Angered that their beloved, aging pastor is being replaced by an associate pastor whom some parishioners accuse of being "an arrogant egomaniac," the Bakers have gone on strike. Others in the parish have followed suit, withholding weekly contributions and tuition to the church school in protest. The weekly collection has reportedly dwindled to half its former size. Nonetheless, the complaints of the members of St. Stephen's parish about the new priest, who they say is also forcing out two prominent nuns of the parish, have so far met with a predictable admonition from the bishop's office: "Obey your priest."

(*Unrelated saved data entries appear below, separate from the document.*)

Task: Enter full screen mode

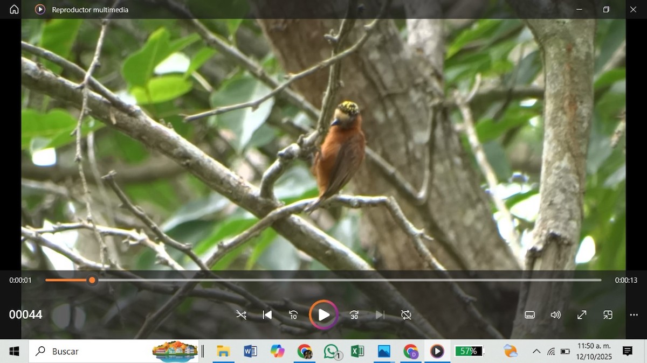Action: point(582,315)
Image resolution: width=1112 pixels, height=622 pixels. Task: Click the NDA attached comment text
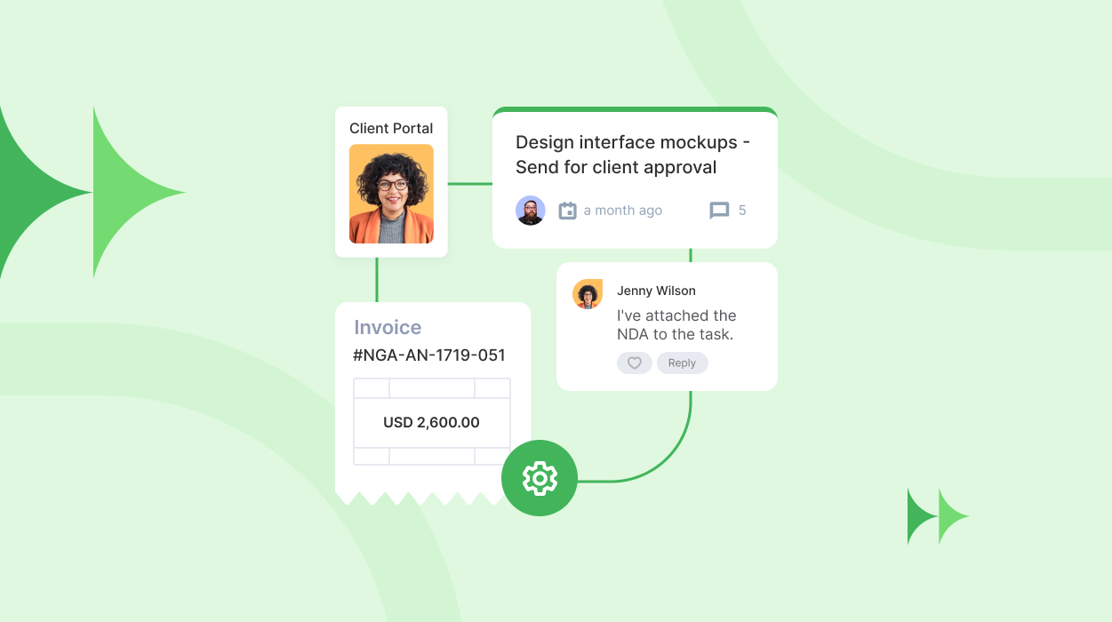coord(676,325)

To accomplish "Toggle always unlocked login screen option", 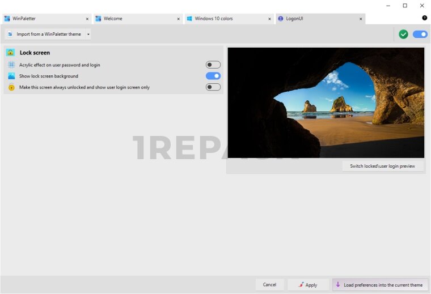I will [x=213, y=87].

But these women, and the parishioners who support them, are flatly refusing to shut up and cooperate in the face of what they perceive as a grave injustice. They challenge the authority of a church that dismisses the opinions of laypeople who have spent their lives building the parish in favor of a priest many consider ill-suited to lead them.
"It's not his house. It's not his rectory," the Bakers' unofficial leader, 66-year-old Francie Higdon, is quoted as saying. "My mother and father worked their butts off to build that place."
The phenomenon of parishioners withholding donations in protest is nothing new. The Catholic activist organization Call to Action offers disgruntled Catholics packets with detailed guidelines for using "financial withholding" to effect change in their home churches.
But this story is deliciously different. These women are our mothers and grandmothers, women who came of age wearing mantillas to Mass, women who have generally served their parishes in traditionally accepted, humble ways: by laundering altar linens, cleaning the church, holding bake sales. Using what power they have, they are asserting themselves against a male hierarchy that all too often seeks to demean them and devalue their contribution.
It's simple: Women bake. Baked goods bring in much-needed cash. Women bring in much-needed cash. Power to the pastry chef.
I remain Catholic, very simply because I believe that beneath the misguided theology, misogyny and paternalism, there is truth. I assume that is why the Slovak Bakers would rather fight than leave the church. I believe Jesus brought a message of inclusion and liberation, a message that both invites and legitimizes me. I offer my talents and do what I can to help, even when the so-called liberal men of the parish have looked to me for the hundredth time to provide refreshments for our theology discussion group without even thinking to reciprocate.
Besides, many of the areas of church life traditionally left to women seem to me the most richly imbued with the spirit of Christianity. What would Jesus do? Join the finance committee to debate the half-million-dollar organ renovation, or roll up his sleeves and make a casserole to comfort grieving friends and family at a funeral dinner? The Bible reading that talks about the various parts of the body being equally valuable -- I actually bought that one. This is my church, too, and I'm not going anywhere.
Still, the fact that Catholic women of today can make valuable contributions doesn't preclude the need for real change. This is something that the Slovak Bakers understand. It's unnatural to exclude half of the community from full participation. Is there any more telling example than that of pedophiles being allowed to continue abusing in parish after parish while the male hierarchy protected them from accountability? Can any of us imagine women in power allowing such abuse to continue?
The Slovak Bakers of Streator, Ill., are my newest Catholic heroines. They've renewed my hope that one day the sin of sexism will be eradicated from the church and that change can come incrementally, one talented woman at a time.
Like the Bakers, I am confident of my value to my church. Like them, I know to whom this house belongs.